FASB Proposes Controversial Accounting Standard
Foundations have been shaken throughout corporate America with the Federal Accounting Standards Board’s (FASB) June 5, 2008 release of an exposure draft proposal entitled Disclosure of Certain Loss Contingencies: An Amendment of FASB Statements No. 5 and 141(R), according to Jon Walker, Director Corporate, Legal and Government Services at Environmental Data Resources.
The proposed accounting standard seeks to modify the rules currently governing loss contingencies, including the disclosure of the costs of ongoing environmental litigation and pending unsettled lawsuits. With the proposed standard set to change the number of loss contingencies that a company must disclose, many corporate giants, including several pharmaceutical companies, have raised strong objections to the amendment.
FASB responded by saying that the changes have come at the behest of investors, many of who have taken issue in the past with companies’ disclosure procedures. The notion that companies fail to properly disclose pending litigation or other liabilities to their investors, including environmental liabilities, has long been an issue championed by investors, Walker says. The new amendment reflects the growing pressure that large investors are placing on FASB to force companies to come clean about their liabilities in the name of increasing transparency.

+===+

TASK DETAILS ▸ Render this sentence from the article on the FASB proposal in Spanish: "The proposed accounting standard seeks to modify the rules currently governing loss contingencies, including the disclosure of the costs of ongoing environmental litigation and pending unsettled lawsuits."

+===+

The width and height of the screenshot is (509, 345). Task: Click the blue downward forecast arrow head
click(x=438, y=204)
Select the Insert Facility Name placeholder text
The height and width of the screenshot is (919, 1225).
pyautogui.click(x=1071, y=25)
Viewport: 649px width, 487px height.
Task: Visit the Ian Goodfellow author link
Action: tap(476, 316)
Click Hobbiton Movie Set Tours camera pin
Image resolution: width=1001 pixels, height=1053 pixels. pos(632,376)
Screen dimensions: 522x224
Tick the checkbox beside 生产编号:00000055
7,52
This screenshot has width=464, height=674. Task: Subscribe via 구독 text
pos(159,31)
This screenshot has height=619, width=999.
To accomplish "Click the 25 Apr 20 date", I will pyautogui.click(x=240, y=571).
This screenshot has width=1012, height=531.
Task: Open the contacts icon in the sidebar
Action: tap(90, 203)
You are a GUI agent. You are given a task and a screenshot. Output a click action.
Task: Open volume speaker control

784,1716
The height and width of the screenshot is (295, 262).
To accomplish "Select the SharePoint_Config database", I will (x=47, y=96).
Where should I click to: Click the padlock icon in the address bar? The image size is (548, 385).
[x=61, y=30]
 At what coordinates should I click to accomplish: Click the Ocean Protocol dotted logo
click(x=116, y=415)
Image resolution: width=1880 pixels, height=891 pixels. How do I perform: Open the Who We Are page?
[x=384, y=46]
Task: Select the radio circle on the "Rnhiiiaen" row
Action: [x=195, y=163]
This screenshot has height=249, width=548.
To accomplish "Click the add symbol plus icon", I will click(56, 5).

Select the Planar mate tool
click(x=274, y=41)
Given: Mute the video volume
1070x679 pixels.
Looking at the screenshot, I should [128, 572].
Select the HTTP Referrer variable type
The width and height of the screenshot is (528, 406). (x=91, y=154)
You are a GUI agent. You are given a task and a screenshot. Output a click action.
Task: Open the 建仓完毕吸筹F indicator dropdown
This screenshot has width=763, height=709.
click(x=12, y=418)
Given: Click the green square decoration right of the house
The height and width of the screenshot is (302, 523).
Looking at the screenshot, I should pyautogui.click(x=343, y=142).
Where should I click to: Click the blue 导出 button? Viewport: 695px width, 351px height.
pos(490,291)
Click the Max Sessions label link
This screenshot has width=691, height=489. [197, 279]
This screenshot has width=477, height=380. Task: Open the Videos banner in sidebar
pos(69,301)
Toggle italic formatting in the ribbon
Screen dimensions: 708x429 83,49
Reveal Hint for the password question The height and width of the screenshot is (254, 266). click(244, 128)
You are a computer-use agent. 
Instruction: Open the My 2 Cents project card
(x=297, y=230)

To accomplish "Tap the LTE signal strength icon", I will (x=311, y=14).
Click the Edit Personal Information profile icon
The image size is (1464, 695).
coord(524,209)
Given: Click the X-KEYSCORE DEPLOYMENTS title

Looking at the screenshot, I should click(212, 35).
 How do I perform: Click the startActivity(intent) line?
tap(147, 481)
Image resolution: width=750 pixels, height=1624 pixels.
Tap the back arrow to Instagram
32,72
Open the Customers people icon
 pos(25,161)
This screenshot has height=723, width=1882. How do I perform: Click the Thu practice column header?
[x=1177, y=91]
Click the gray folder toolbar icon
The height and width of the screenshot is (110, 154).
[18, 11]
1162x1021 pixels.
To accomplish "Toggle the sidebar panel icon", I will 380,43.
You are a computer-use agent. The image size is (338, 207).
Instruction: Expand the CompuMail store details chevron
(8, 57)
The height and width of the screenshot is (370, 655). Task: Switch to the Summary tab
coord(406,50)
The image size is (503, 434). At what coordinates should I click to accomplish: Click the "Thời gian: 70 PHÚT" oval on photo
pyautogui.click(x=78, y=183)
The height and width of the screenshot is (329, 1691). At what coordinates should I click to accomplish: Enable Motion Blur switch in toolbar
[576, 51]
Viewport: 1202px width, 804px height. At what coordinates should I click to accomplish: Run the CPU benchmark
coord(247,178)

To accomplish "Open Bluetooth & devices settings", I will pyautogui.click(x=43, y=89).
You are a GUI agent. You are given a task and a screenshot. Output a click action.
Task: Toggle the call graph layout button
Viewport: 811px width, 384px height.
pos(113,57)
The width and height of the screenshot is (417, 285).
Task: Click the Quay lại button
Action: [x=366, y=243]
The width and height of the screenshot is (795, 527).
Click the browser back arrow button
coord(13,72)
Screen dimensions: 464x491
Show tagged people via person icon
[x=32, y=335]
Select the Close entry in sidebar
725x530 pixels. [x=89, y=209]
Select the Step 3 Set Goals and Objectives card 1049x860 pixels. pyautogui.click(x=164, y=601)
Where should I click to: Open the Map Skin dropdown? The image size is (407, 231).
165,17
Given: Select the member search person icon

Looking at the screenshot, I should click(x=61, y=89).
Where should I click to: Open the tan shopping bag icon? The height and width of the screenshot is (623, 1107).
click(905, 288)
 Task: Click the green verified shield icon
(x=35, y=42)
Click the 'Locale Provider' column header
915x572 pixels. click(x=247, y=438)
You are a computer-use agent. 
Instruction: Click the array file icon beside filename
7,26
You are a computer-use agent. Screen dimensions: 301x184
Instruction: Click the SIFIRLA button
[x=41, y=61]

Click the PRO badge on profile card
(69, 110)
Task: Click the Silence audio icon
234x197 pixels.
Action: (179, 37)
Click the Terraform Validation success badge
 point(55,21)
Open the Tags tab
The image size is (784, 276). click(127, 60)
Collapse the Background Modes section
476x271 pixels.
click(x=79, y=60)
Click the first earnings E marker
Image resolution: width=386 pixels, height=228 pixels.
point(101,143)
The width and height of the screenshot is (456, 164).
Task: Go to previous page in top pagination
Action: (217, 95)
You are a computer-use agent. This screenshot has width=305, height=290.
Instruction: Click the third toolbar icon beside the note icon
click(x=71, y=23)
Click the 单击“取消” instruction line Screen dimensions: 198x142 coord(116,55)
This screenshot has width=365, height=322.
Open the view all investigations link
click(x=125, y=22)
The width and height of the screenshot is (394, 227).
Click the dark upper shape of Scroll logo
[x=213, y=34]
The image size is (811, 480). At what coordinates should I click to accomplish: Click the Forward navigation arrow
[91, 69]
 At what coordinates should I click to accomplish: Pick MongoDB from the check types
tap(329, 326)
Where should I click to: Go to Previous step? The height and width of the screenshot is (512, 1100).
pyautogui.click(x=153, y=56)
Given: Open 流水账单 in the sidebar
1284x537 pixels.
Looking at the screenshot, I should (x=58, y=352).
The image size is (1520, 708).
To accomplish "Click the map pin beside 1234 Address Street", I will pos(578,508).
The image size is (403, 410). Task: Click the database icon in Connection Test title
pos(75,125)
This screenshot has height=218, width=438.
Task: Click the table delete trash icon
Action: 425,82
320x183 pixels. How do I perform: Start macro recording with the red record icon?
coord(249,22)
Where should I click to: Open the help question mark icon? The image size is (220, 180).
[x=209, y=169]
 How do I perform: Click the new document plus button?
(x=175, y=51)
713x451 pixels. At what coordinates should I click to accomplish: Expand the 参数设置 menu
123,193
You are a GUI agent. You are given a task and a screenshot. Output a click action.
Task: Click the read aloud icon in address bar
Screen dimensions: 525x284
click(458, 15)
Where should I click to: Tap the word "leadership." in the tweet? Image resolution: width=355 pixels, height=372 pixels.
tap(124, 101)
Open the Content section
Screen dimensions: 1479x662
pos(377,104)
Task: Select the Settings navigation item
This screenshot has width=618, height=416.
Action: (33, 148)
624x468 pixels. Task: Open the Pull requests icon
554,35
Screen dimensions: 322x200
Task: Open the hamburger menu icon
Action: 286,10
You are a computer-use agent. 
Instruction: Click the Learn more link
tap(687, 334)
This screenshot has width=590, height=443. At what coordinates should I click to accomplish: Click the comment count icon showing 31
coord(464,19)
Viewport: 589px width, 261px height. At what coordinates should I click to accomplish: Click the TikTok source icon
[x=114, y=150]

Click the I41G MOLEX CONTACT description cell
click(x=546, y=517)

+===+

EXERCISE OUTPUT ▸ La norma contable propuesta busca modificar las reglas que actualmente rigen las contingencias de pérdidas, incluida la divulgación de los costos de los litigios ambientales en curso y de las demandas pendientes sin resolver.